=== DATA EXTRACT ===

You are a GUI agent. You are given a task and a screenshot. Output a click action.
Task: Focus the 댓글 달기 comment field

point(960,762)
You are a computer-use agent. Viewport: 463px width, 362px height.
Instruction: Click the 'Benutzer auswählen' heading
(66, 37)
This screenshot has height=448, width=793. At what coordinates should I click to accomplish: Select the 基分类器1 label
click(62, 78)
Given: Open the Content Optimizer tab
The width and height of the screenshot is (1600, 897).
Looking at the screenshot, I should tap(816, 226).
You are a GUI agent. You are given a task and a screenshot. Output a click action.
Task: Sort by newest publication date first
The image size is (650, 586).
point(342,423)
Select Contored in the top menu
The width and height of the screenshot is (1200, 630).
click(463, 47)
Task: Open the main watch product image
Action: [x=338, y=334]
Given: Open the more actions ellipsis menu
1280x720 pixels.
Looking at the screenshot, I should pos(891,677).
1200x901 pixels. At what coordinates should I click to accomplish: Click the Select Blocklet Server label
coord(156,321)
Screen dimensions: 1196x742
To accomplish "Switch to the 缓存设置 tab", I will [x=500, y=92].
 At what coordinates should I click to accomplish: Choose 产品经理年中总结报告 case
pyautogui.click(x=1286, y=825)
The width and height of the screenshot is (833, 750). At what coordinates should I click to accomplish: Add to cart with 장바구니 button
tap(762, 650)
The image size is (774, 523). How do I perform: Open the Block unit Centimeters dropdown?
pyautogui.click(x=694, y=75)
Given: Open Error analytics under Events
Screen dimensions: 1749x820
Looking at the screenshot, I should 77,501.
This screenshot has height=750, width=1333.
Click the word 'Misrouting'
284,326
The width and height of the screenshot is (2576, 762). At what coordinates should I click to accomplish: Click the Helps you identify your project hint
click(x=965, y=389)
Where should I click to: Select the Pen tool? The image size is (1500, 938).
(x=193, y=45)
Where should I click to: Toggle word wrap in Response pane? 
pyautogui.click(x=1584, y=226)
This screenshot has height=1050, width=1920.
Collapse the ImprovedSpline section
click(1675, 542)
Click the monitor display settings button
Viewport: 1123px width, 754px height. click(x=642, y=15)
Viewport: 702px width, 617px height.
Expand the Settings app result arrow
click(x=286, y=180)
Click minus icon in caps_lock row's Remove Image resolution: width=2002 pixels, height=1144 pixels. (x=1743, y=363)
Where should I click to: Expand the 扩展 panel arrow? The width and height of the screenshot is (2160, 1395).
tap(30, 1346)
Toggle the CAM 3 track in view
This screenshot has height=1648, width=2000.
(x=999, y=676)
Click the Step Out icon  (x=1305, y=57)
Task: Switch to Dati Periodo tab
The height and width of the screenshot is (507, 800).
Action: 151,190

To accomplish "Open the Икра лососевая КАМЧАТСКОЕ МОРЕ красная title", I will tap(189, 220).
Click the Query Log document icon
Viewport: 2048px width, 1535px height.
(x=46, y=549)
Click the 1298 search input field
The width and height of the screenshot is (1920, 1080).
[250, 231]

===

**PROBLEM:** Rewrite the rows from the start through the line containing "pyautogui.click(x=1286, y=825)", switching "GUI agent" to "screen agent" and leaving everything else unchanged.

**THE REPLY:**
You are a screen agent. You are given a task and a screenshot. Output a click action.
Task: Focus the 댓글 달기 comment field

point(960,762)
You are a computer-use agent. Viewport: 463px width, 362px height.
Instruction: Click the 'Benutzer auswählen' heading
(66, 37)
This screenshot has height=448, width=793. At what coordinates should I click to accomplish: Select the 基分类器1 label
click(62, 78)
Given: Open the Content Optimizer tab
The width and height of the screenshot is (1600, 897).
Looking at the screenshot, I should tap(816, 226).
You are a screen agent. You are given a task and a screenshot. Output a click action.
Task: Sort by newest publication date first
The image size is (650, 586).
point(342,423)
Select Contored in the top menu
The width and height of the screenshot is (1200, 630).
click(463, 47)
Task: Open the main watch product image
Action: [x=338, y=334]
Given: Open the more actions ellipsis menu
1280x720 pixels.
Looking at the screenshot, I should pos(891,677).
1200x901 pixels. At what coordinates should I click to accomplish: Click the Select Blocklet Server label
coord(156,321)
Screen dimensions: 1196x742
To accomplish "Switch to the 缓存设置 tab", I will [x=500, y=92].
 At what coordinates should I click to accomplish: Choose 产品经理年中总结报告 case
pyautogui.click(x=1286, y=825)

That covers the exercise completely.